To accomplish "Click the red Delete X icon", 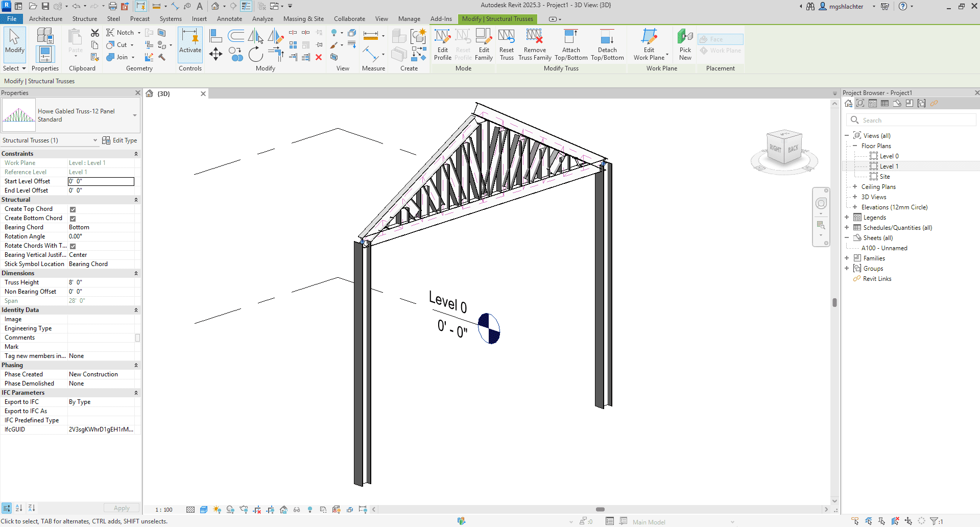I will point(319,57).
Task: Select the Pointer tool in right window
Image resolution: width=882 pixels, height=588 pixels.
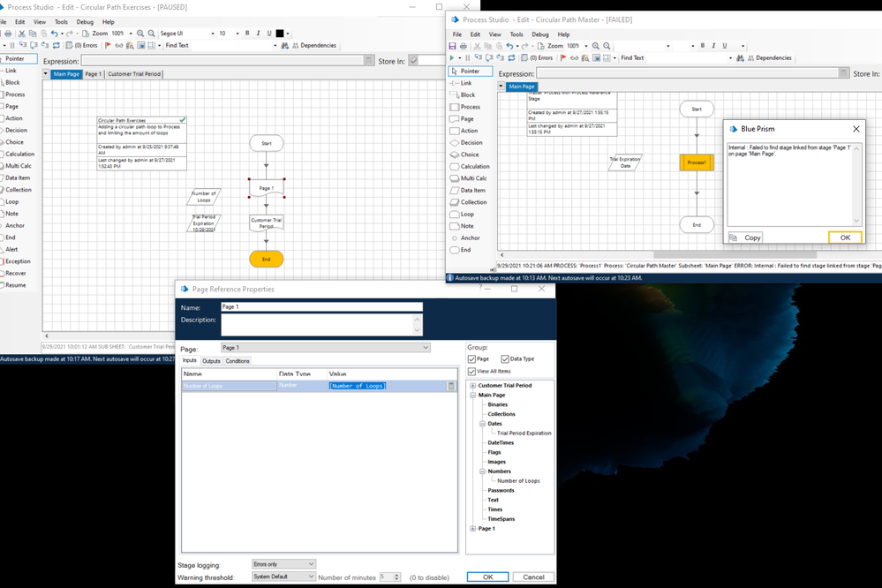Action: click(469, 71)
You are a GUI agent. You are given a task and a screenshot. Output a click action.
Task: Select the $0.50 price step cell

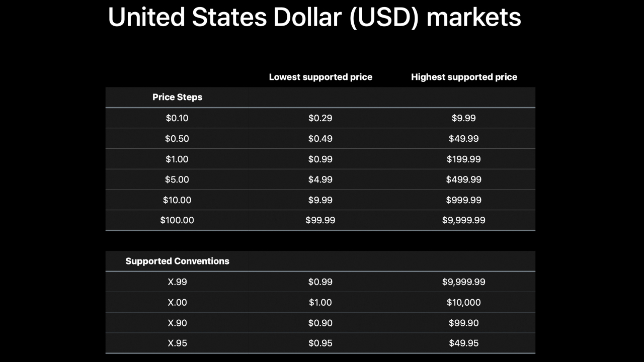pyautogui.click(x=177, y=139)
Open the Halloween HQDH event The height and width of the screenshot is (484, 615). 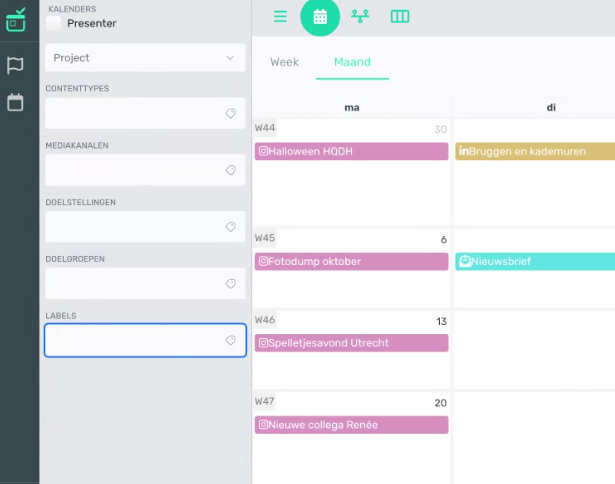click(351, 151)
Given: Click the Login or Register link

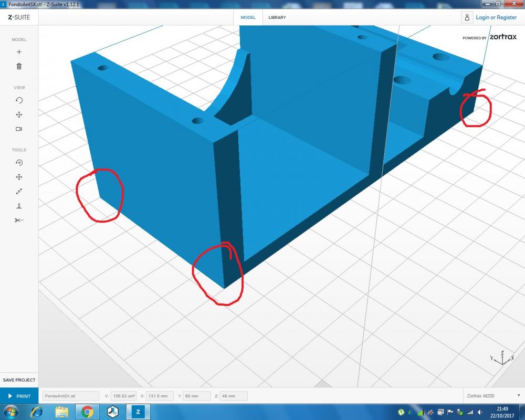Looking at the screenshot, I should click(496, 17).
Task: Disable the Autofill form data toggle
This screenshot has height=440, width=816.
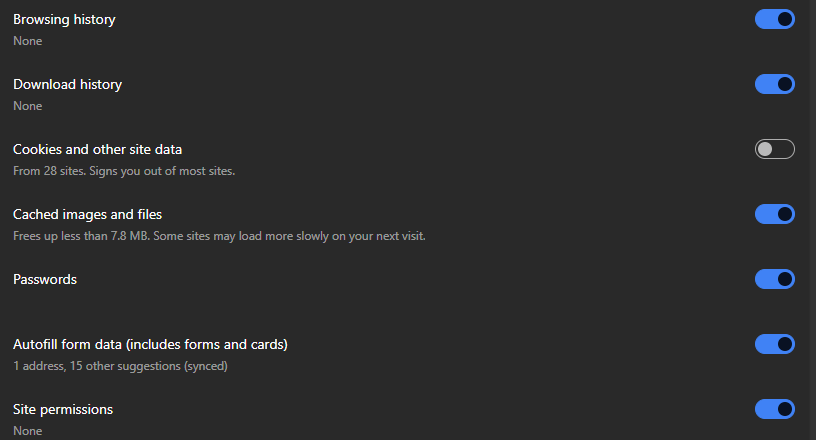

▬▬▬▬▬▬

What is being asked
Your task is to repeat only the lines from the line containing "Given: Click the Login or Register link" through the final line of the material, inclusive; do not include pictures.

Expected answer
Given: Click the Login or Register link

Looking at the screenshot, I should click(496, 17).
Task: Disable the Autofill form data toggle
This screenshot has height=440, width=816.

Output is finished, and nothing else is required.